▶ _Extracted material_:
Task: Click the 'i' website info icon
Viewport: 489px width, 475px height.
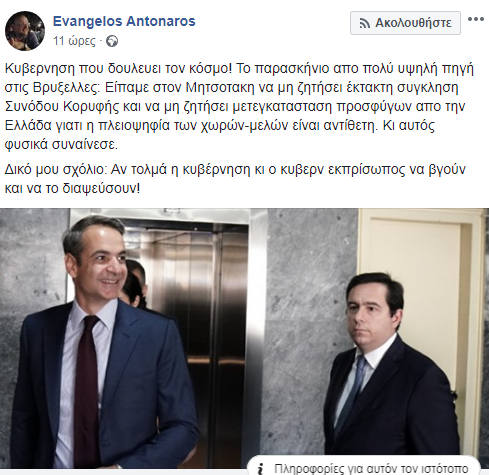Action: point(261,469)
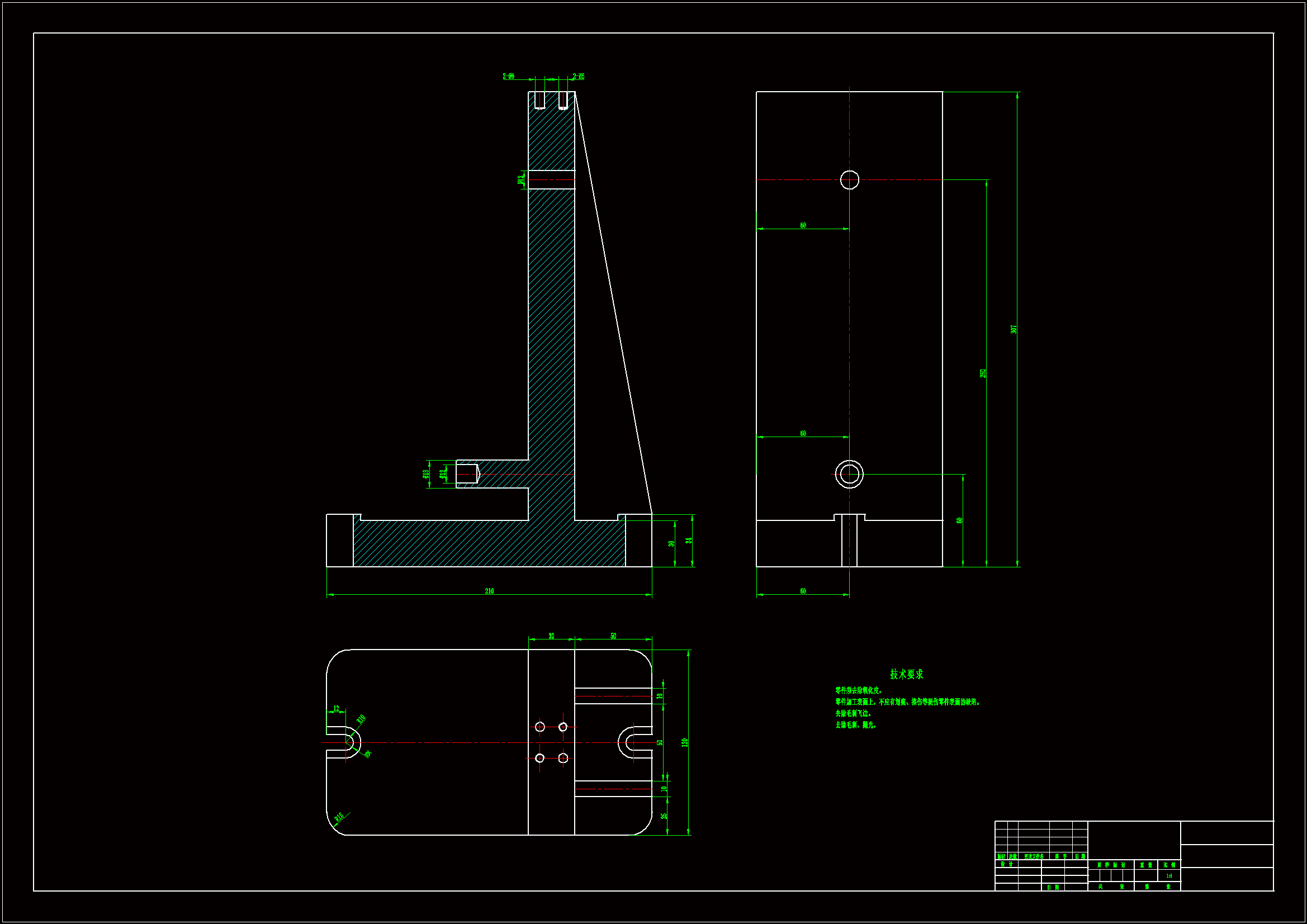Click the 12 slot depth dimension
1307x924 pixels.
[x=336, y=709]
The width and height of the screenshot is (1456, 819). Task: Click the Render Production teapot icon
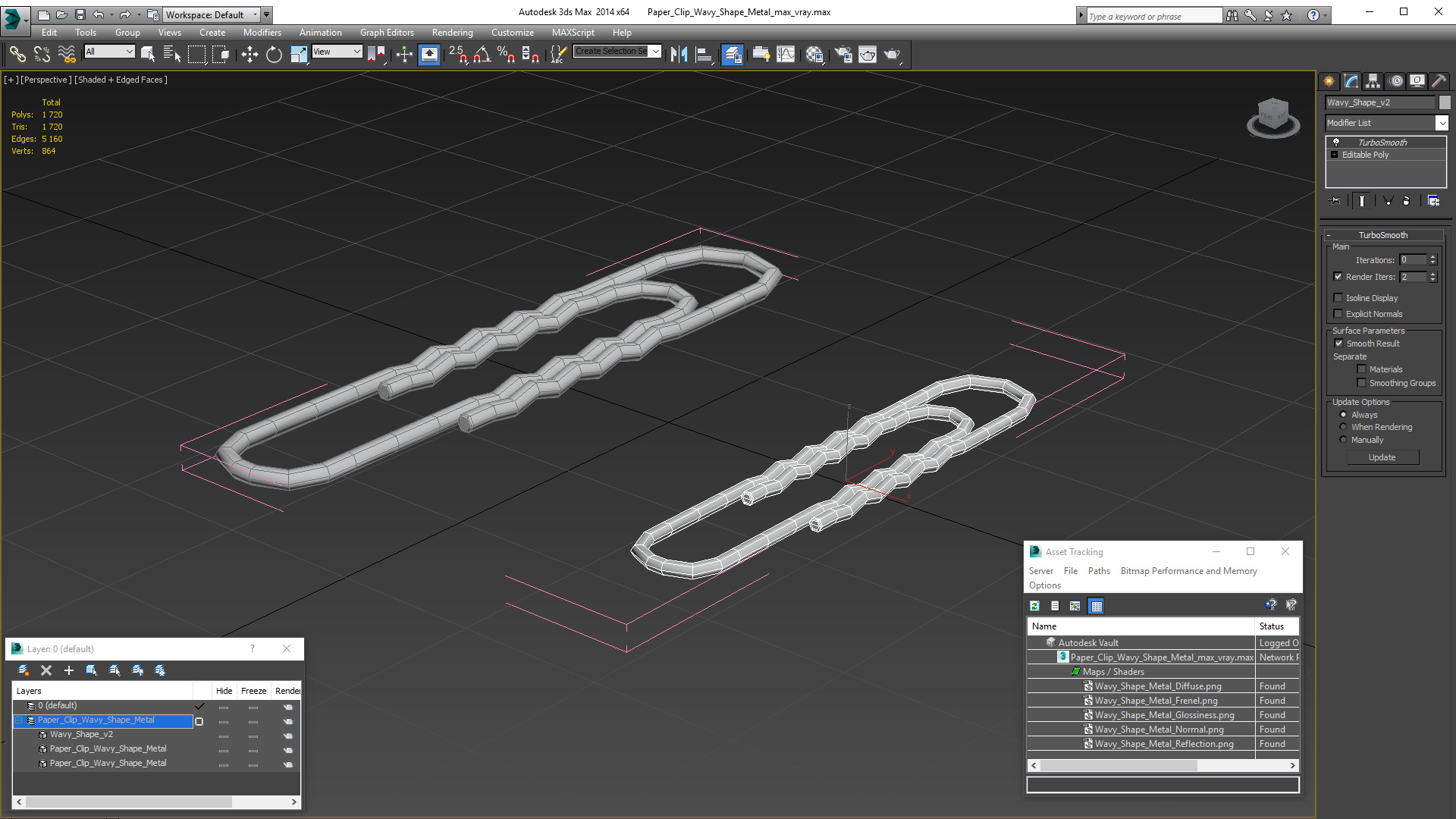pyautogui.click(x=892, y=54)
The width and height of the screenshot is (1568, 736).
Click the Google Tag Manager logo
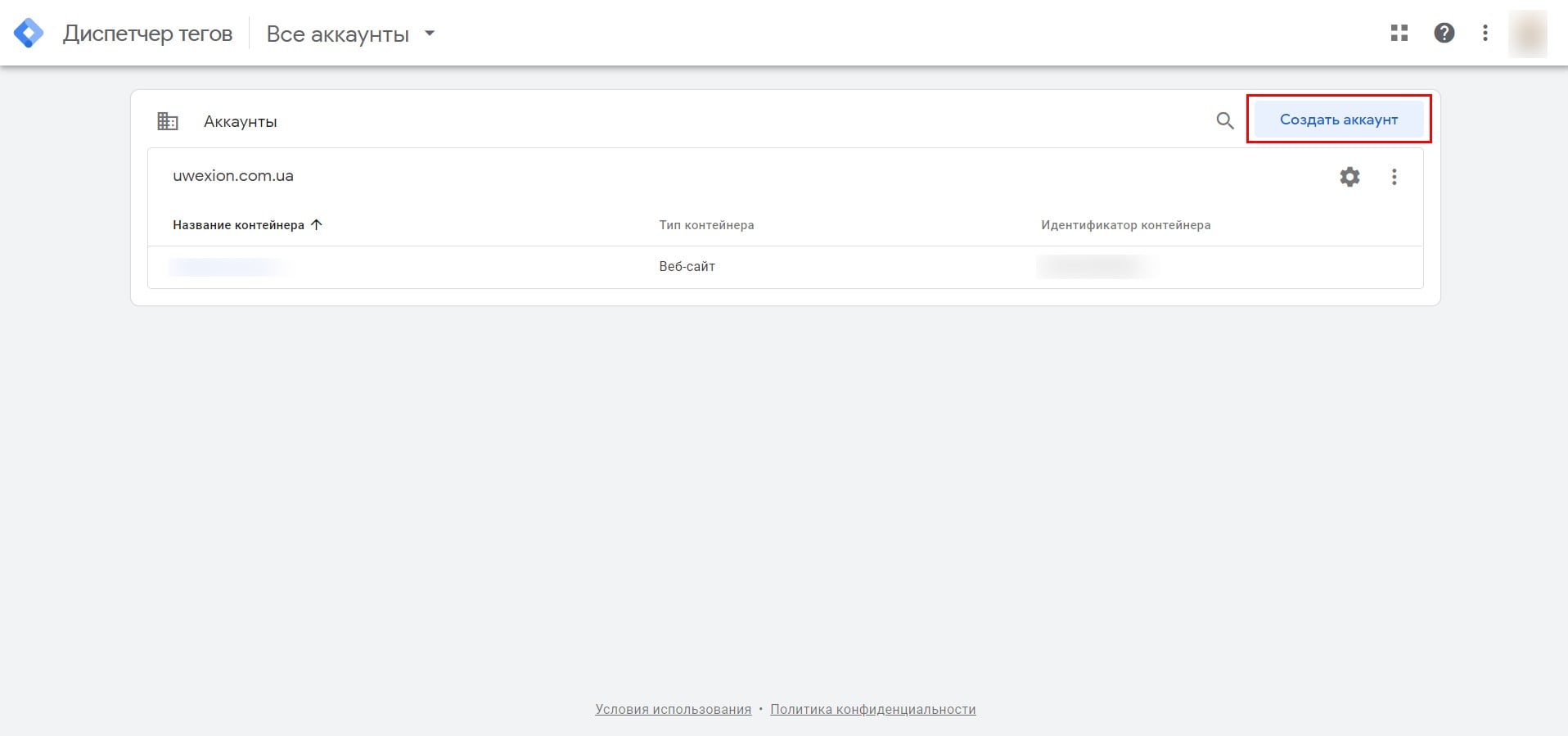tap(29, 34)
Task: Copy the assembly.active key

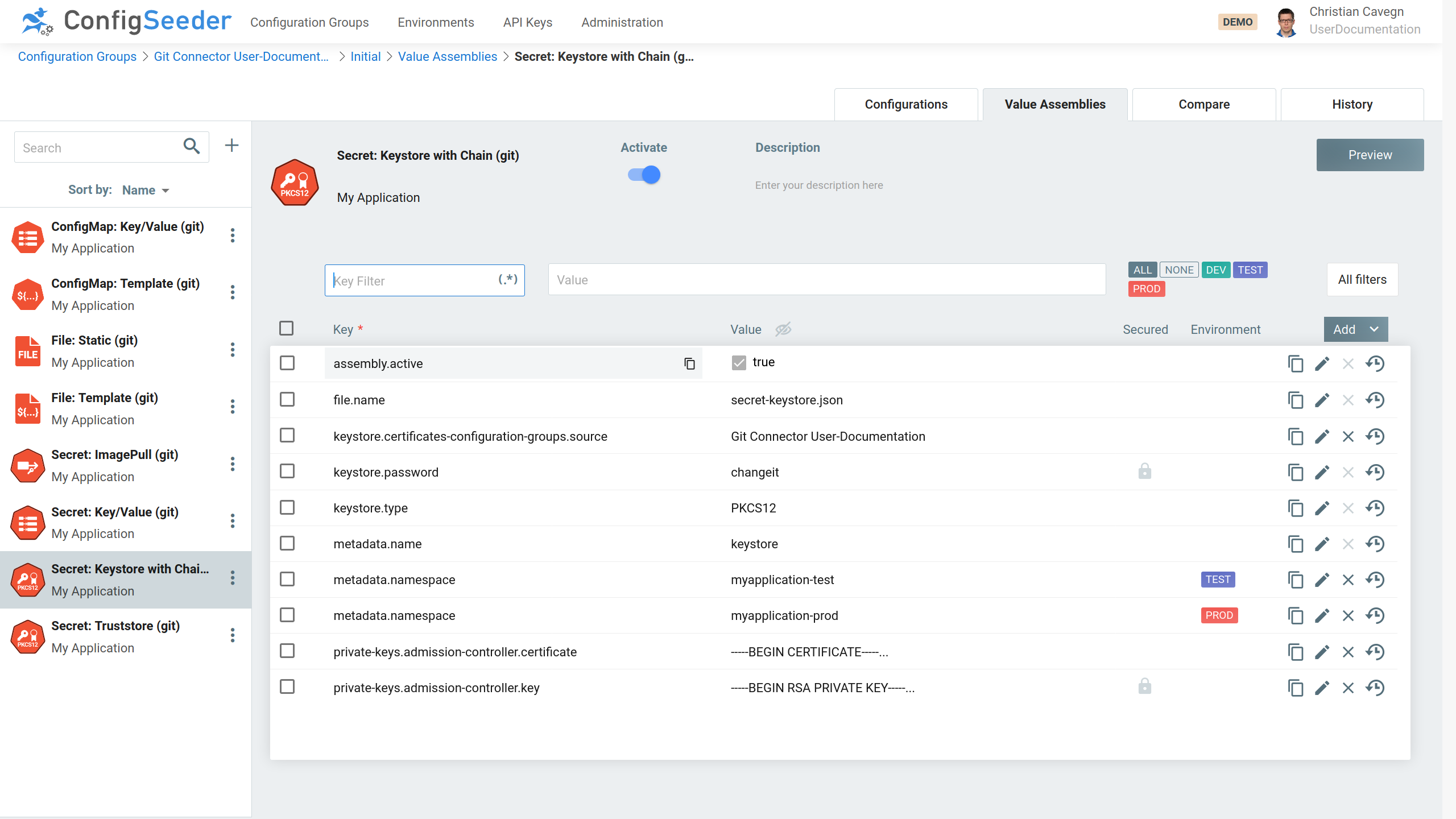Action: 689,363
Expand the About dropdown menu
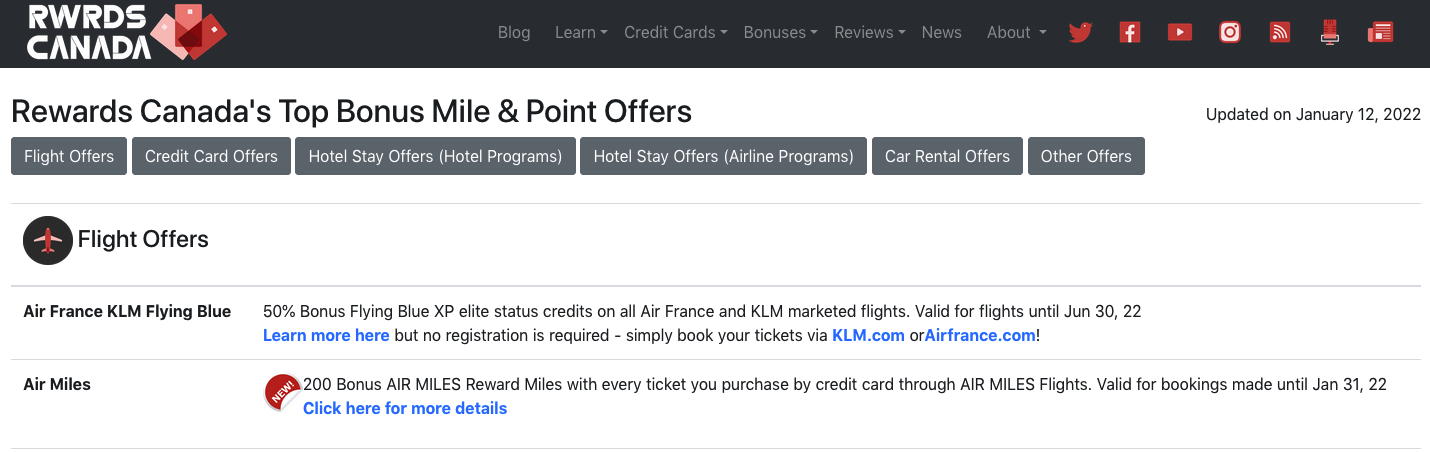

▶ _Required work_: Write out the whole listing above word for word, and leave out the pictures.

▶ _Reply_:
Task: Click the 'i' website info icon
Viewport: 489px width, 475px height.
Action: point(261,469)
Click the 12 slot depth dimension
1307x924 pixels.
[x=336, y=709]
The width and height of the screenshot is (1456, 819). Task: Click the Render Production teapot icon
pyautogui.click(x=892, y=54)
The width and height of the screenshot is (1568, 736).
Click the Google Tag Manager logo
tap(29, 34)
Task: Copy the assembly.active key

Action: 689,363
Expand the About dropdown menu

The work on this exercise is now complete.